We've been trying to catch up with friends we haven't seen in a while, there are doctor's appointments coming up and potty training is looming on the horizon as well.
Today has been a day at home - laundry, gardening, mid-morning snack time, reading stories, lunch (and Dan was home for lunch!!), silly games with a toddler and baby and now nap time. I have a few more flowers I'd like to plant and some cookies and milk to eat while I sit and read.
We arrived home Saturday evening after traveling for over 24 hours. We drove from Gaborone to Johannesburg on Friday and then took a 10 and 1/2 hour flight from there to Amsterdam. The flight left at 11:30 pm, so we slept on the plane. We arrived in Amsterdam at 10:30 a.m. (it was 4:30 a.m. on the east coast), had a 2 hour layover and left for the states soon after 12:30. We were in DC at 2:30 pm (although it was 8:30 p.m. in Botswana).
We're definitely experiencing some jet lag. I can tell Elena is mixed up still. She and Edwin are both sleeping well at night, but Elena's napping is off during the day and she seems pretty tired. Edwin has been taking long afternoon naps and is pretty hard to wake up. Both kids are up pretty early in the morning. I figure we'll be back to normal in a few more days. It's really been an easier transition coming home than it was going.
Elena turned 6 months old on Thursday. Where have the past 6 months gone?! I can hardly believe how quickly she's growing. I can't kiss her and snuggle her enough.
We got the unpacking taken care of yesterday, so now I just have some laundry to do. Thankfully, I'd done most of the laundry before we left, so there isn't much. Our little garden exploded while we were away and I hadn't planted any annuals yet, so I'm hoping to spend some time cleaning things up a bit and planting some flowers. Edwin has informed me that I can use his little red (plastic) shovel while he uses the big shovel as well as the two trows. He has it all figured out.
It feels good to be back. And always, after traveling by air, I can't quite comprehend that I'm so far away from where I just was.
After today we'll have just 3 more days here and then we leave Friday night. It will be almost midnight here when we fly, but it'll be supper time on the east coast. If you think of us, say a prayer for safety for us when you sit down to eat.
We spent most of this past weekend at the Khama Rhino Sanctuary. It's about 4 hours north of Gaborone, so we spent a lot of time on the road. We rented a Honda CRV (We think it is 7th vehicle we've driven since arriving in Jo'burg 2 months ago) so that we could drive around in the sanctuary on our own. We were able to watch a bunch of animals, including rhinos, zebras, jackals, guinea fowl, various antelope, a few wildebeast, ostriches and - finally - some giraffes.
Edwin enjoyed seeing the animals but he also enjoyed the freedom to sit on my lap in the CRV and not have to stay buckled in his car seat. And Elena, well, she was happy as long as she had her pacifier and could sleep and eat when she wanted to.

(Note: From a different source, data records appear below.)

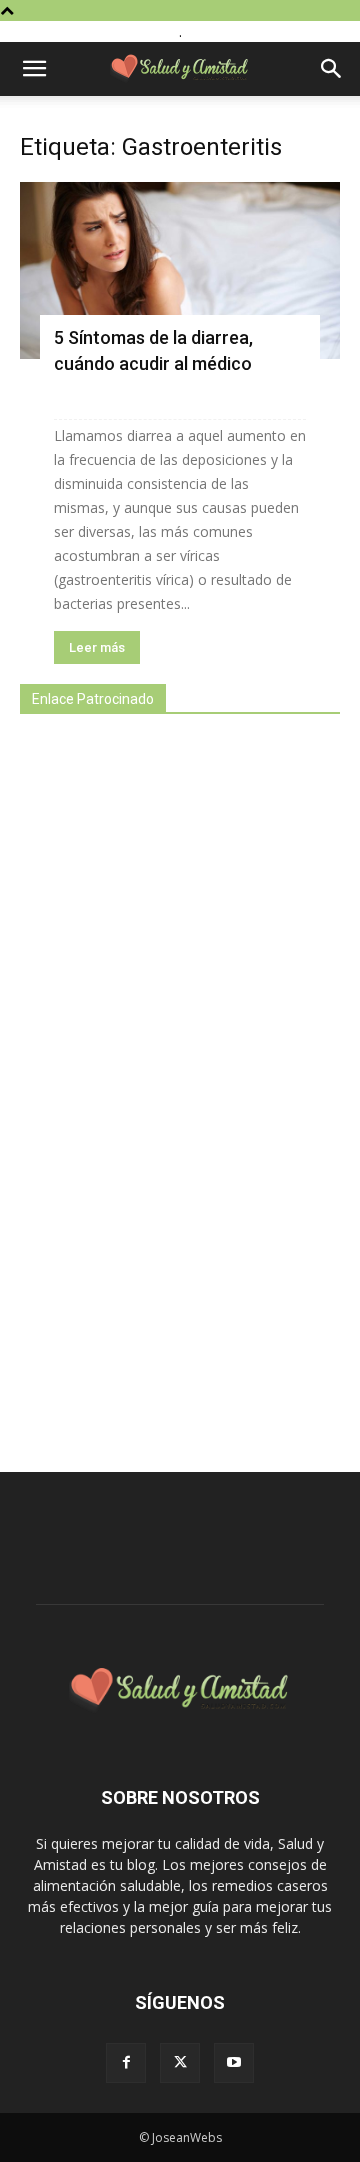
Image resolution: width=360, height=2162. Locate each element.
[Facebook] (126, 2063)
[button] (34, 69)
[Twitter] (180, 2063)
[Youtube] (234, 2063)
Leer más (97, 647)
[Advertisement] (170, 1082)
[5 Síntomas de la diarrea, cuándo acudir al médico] (180, 270)
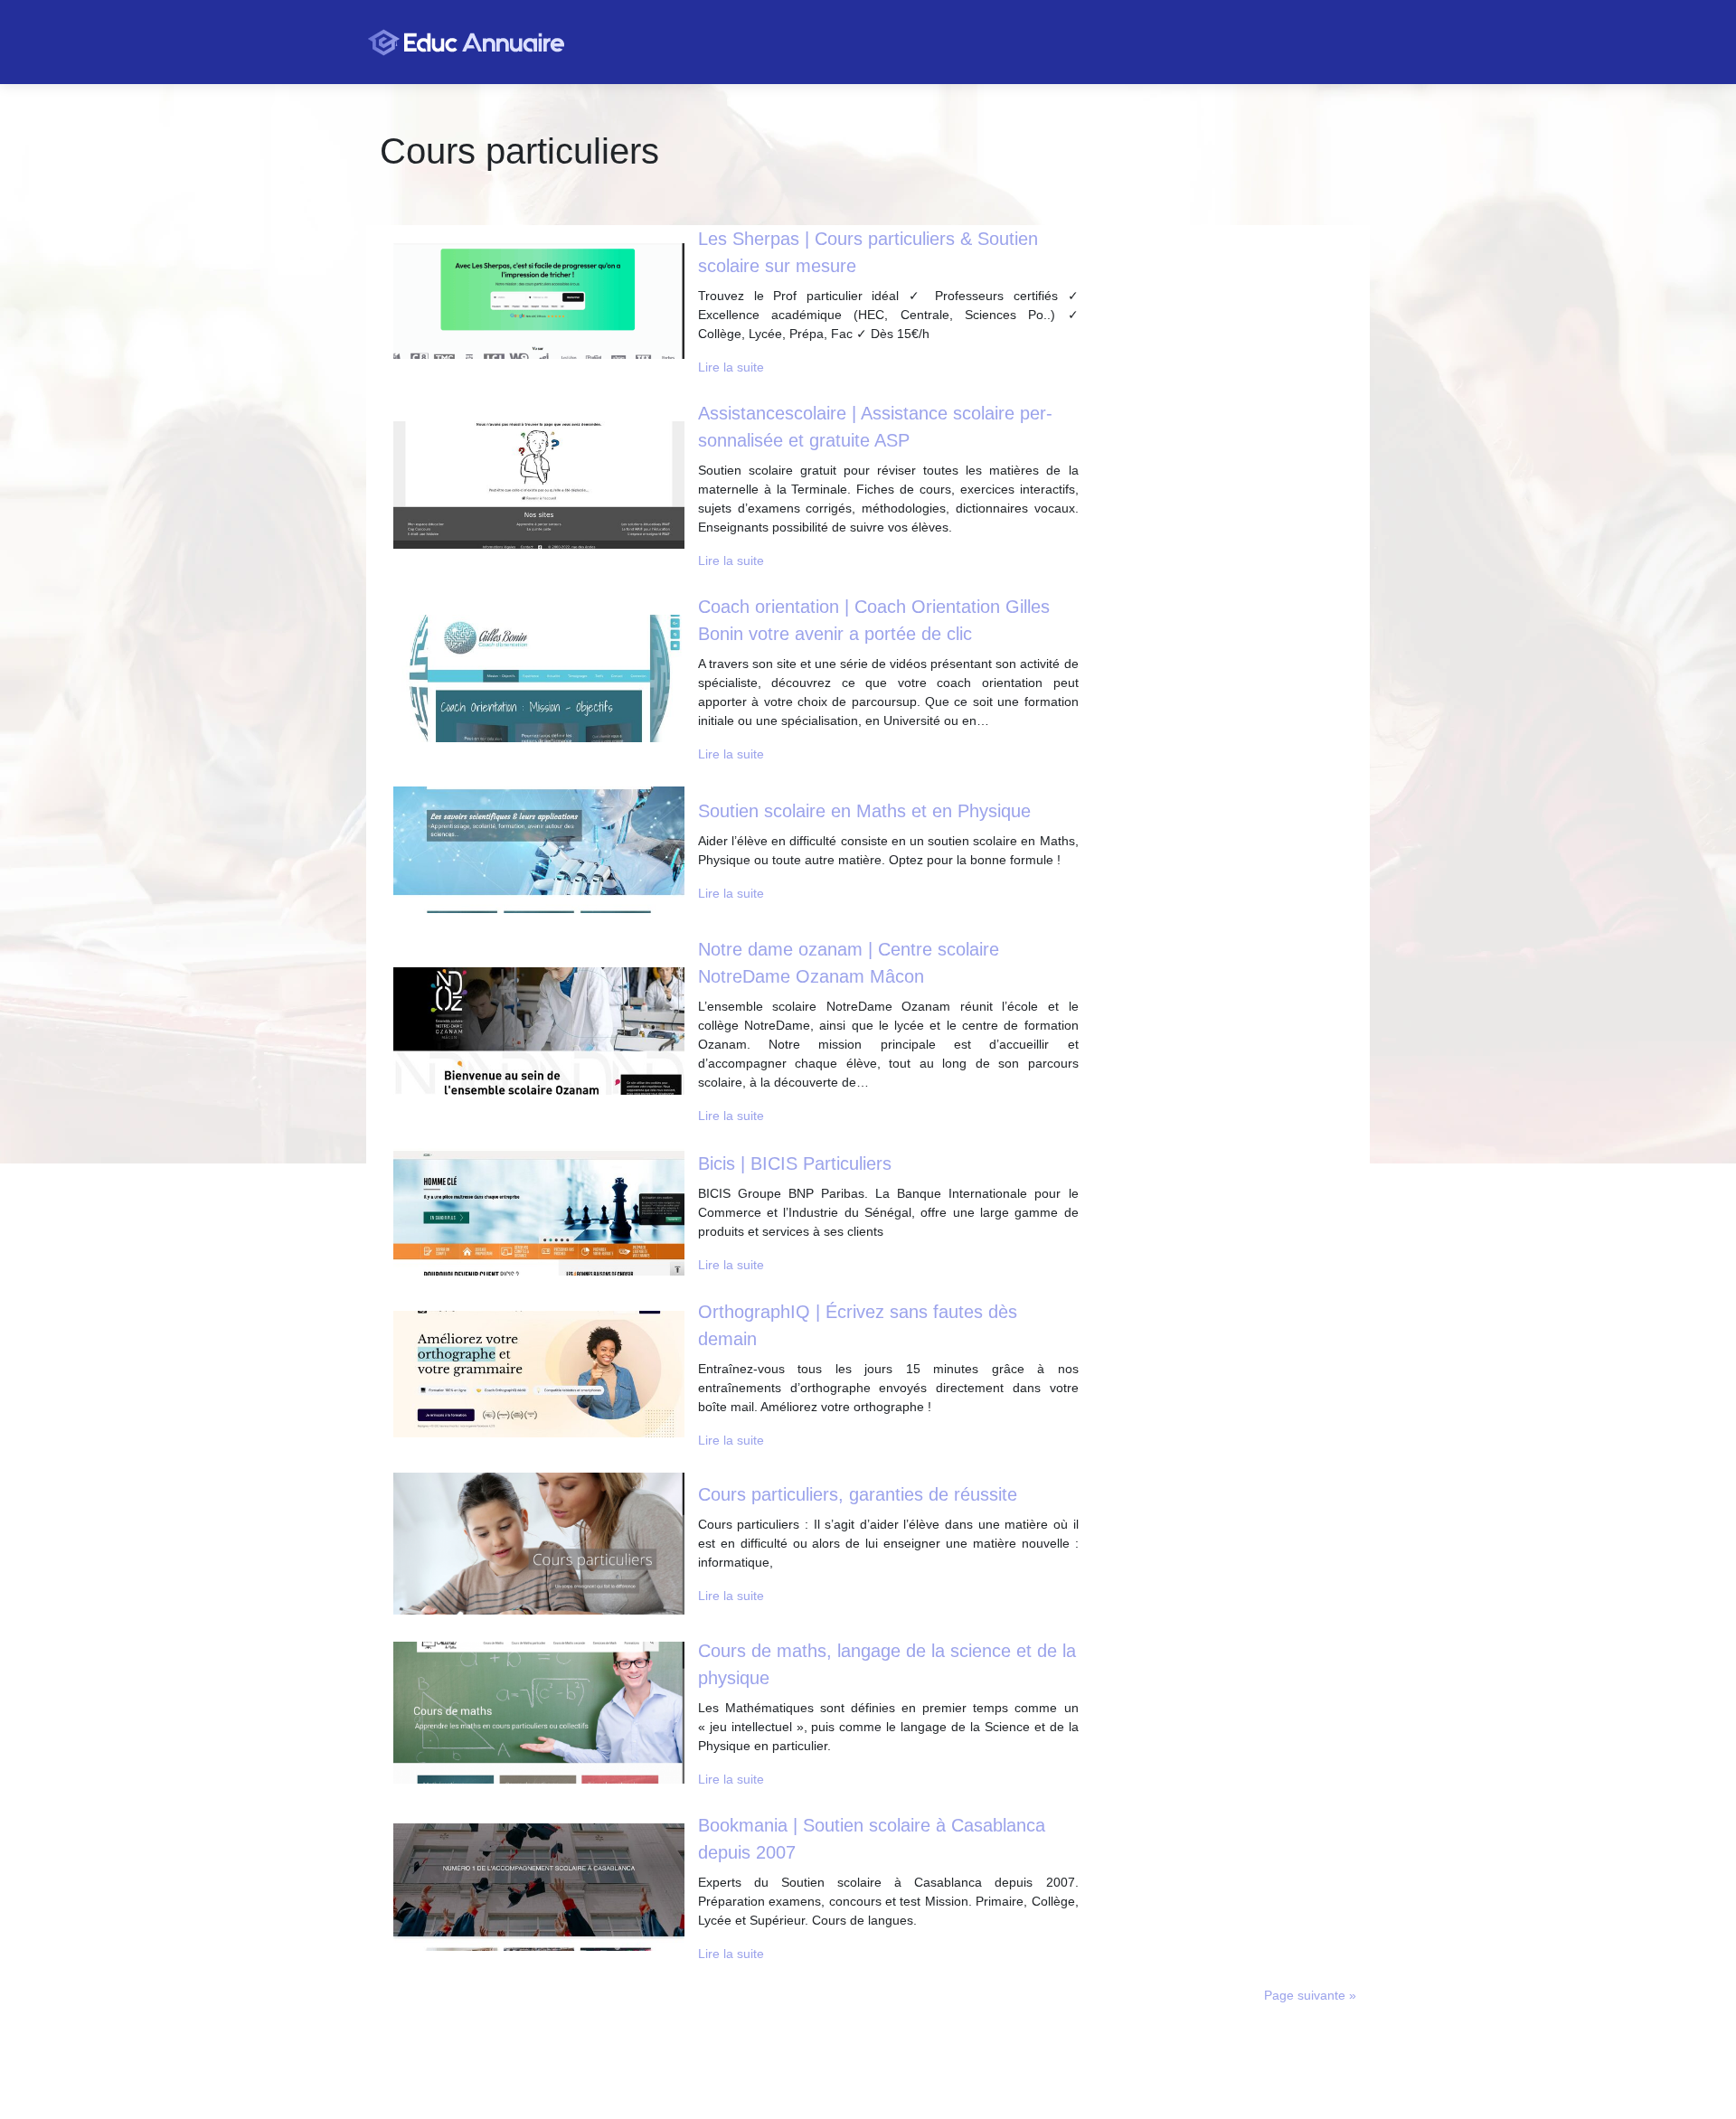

We slept in a chalet overnight, and boy, was it COLD. Not only do the chalets not have insulation, the gables on the front and back are just open screens, so all the cold air could come right in. The roof was also dried grass. We'd brought along some additional comforters and I'm really glad we did. We were able to make sure the kids had enough covers and we had extra too.
We had decided to eat supper at the restaurant just a short walk away from our chalet and then we were going to build a fire outside afterwards. Edwin was all excited at the prospect, and I kind of thought of this as a pseudo camping trip.
I walked back to the chalet before Edwin and Dan because Elena was really hungry and as I got closer, I realized there were a number of vehicles and a bunch of men right outside our chalet, sitting around a campfire, drinking, and cooking meat on the outdoor grill. WHAT??!! This wasn't a public picnic area - we'd reserved the chalet and the fire pit and outdoor grill went along with the chalet.
I just decided to just go into the chalet since I saw it was all men (there happened to be one woman but I hadn't seen her originally - an American - from what Dan said later). I thought I'd let Dan handle the situation.
I sat on one of the beds inside and nursed Elena. The group right outside was loud, and all I could think was "what in the world are they doing here?! Surely they saw our CRV (it was right out front - there was no way they could miss it!) and realized people are staying here! Here we thought we were going to have a relaxing night!" I tried to stay calm while nursing Elena.
Dan and Edwin came back soon, and Dan went out to talk to the guys. They didn't offer to leave, they just said they didn't think anyone was staying here, so they thought they'd use the grill and fire pit. Dan then went to talk to some of the staff at the restaurant and they came back with him to talk to the picnickers.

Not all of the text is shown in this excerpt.